Where does the word "first" occur in the entries below? Copy every line that has it.

>>>

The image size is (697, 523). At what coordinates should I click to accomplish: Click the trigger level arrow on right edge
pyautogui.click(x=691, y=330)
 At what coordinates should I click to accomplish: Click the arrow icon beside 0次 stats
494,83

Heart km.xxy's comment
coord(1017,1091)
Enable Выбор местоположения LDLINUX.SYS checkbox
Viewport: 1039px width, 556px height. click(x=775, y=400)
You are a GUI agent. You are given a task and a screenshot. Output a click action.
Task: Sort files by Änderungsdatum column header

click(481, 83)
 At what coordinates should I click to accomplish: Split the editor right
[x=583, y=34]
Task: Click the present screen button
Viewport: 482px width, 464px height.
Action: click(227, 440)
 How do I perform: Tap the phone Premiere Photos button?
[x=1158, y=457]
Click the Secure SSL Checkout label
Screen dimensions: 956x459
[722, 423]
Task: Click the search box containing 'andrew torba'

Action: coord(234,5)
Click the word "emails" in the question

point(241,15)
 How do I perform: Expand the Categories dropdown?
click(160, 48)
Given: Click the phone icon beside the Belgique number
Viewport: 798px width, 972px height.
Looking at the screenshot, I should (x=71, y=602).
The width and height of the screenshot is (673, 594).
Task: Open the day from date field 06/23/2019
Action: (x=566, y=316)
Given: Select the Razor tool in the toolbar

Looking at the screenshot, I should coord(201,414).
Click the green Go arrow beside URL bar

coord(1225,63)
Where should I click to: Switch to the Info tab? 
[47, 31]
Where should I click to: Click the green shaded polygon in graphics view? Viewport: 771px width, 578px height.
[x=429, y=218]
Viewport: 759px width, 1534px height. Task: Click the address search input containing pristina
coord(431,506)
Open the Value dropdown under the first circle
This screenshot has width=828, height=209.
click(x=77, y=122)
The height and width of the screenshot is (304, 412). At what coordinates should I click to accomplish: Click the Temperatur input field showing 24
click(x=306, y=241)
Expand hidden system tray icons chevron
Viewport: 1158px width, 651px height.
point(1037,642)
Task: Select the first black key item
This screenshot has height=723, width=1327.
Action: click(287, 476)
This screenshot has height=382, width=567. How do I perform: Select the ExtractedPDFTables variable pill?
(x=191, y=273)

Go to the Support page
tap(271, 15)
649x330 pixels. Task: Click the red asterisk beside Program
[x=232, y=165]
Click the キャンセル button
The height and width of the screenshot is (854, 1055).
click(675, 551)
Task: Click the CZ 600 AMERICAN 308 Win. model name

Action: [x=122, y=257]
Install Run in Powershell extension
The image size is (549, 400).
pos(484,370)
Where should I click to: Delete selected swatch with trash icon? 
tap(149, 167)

<<<

_Finished exercise_
Open the Value dropdown under the first circle
Task: Select the first black key item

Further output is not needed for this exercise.